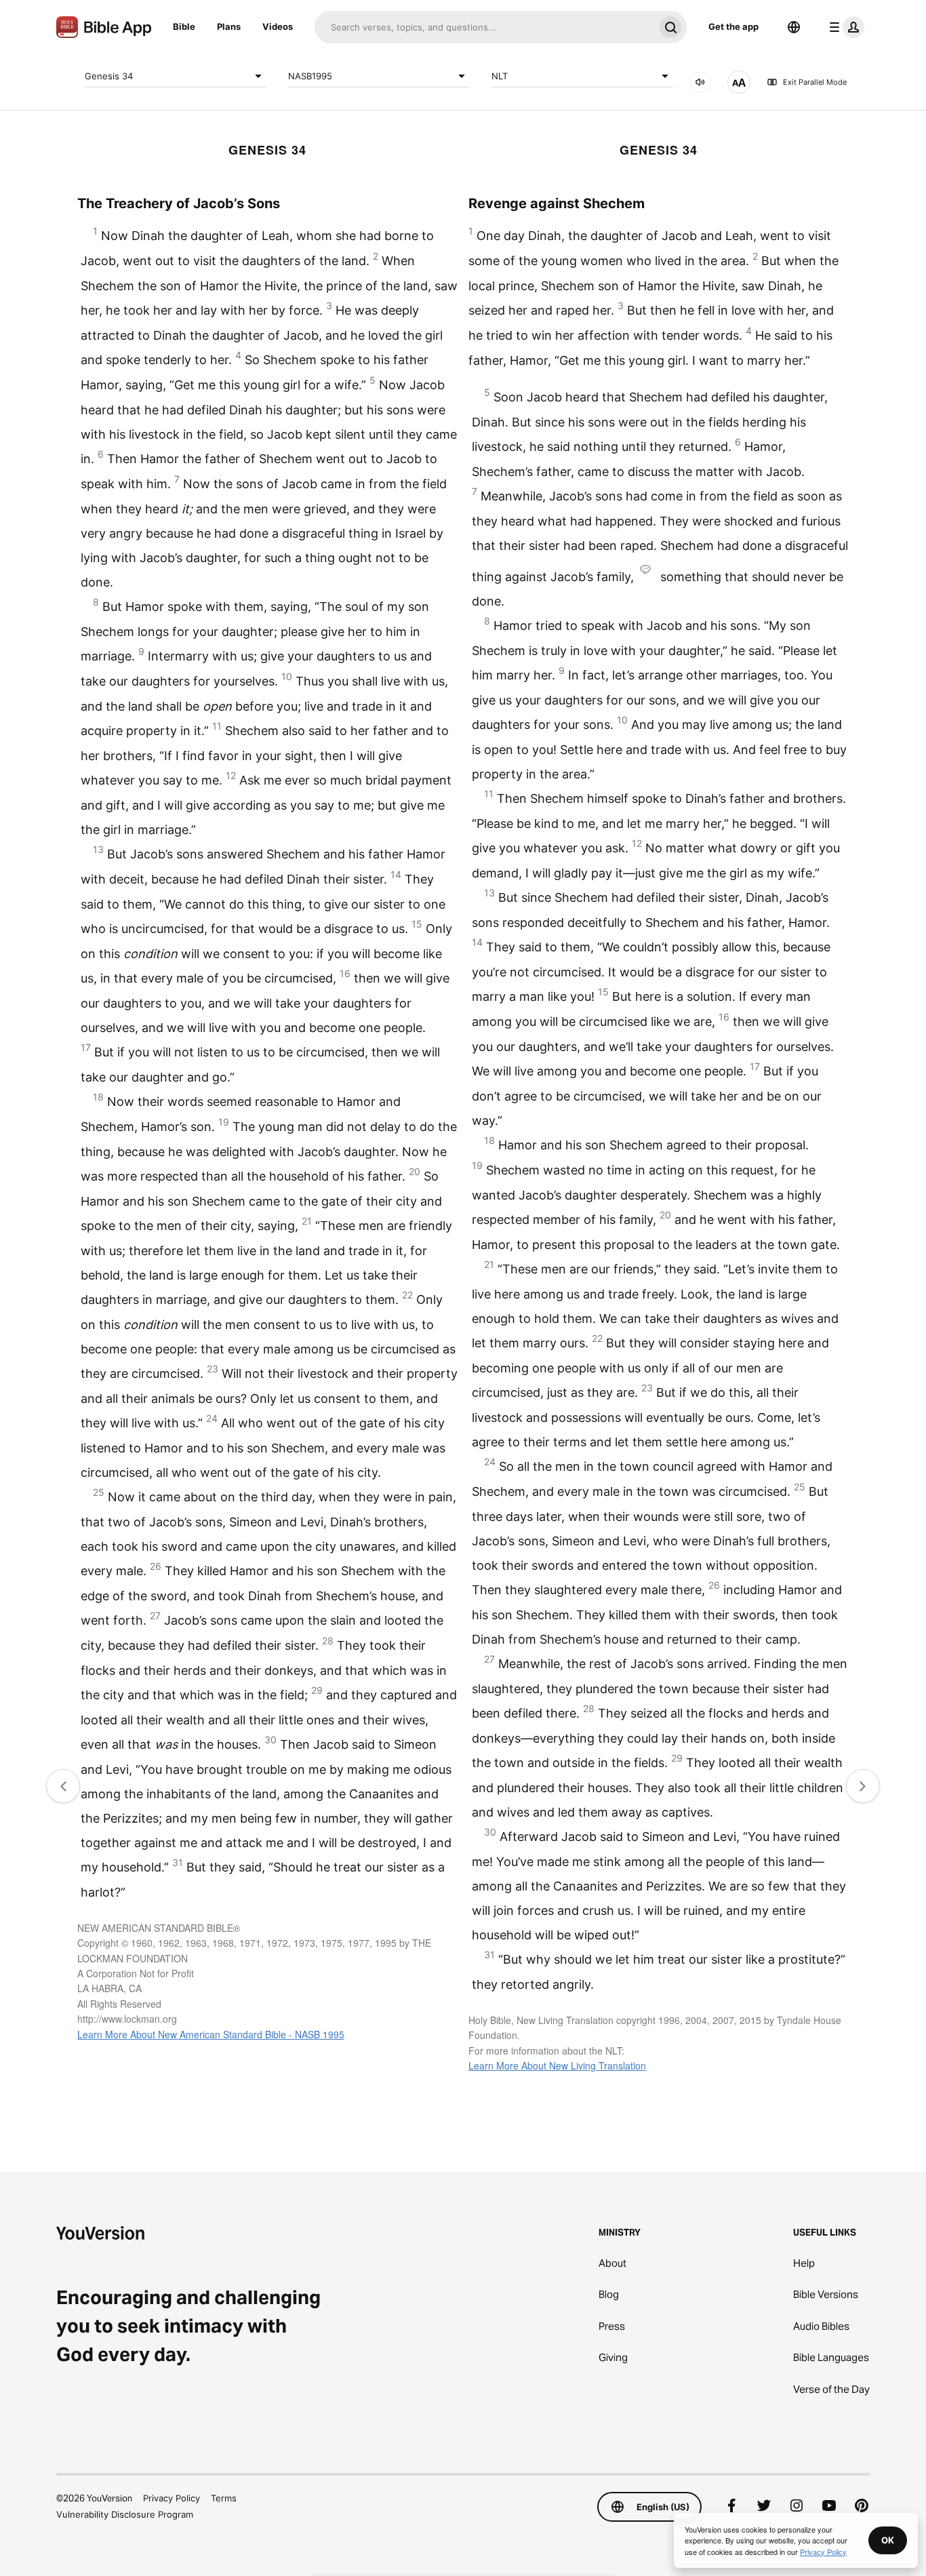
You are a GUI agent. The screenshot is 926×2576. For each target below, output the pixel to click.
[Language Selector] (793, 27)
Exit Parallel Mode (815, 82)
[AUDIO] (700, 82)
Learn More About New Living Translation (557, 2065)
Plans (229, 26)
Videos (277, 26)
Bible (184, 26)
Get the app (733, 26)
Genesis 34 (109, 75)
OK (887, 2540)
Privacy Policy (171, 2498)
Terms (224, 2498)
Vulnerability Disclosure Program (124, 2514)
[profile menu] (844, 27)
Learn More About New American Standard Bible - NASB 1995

=== YOUR ASSIGNMENT ===
Could you restate each record word for word, keeping the pictures out?

=== TASK RESULT ===
You are a GUI agent. The screenshot is 926×2576. For each target below, output the pixel to click.
[Language Selector] (793, 27)
Exit Parallel Mode (815, 82)
[AUDIO] (700, 82)
Learn More About New Living Translation (557, 2065)
Plans (229, 26)
Videos (277, 26)
Bible (184, 26)
Get the app (733, 26)
Genesis 34 (109, 75)
OK (887, 2540)
Privacy Policy (171, 2498)
Terms (224, 2498)
Vulnerability Disclosure Program (124, 2514)
[profile menu] (844, 27)
Learn More About New American Standard Bible - NASB 1995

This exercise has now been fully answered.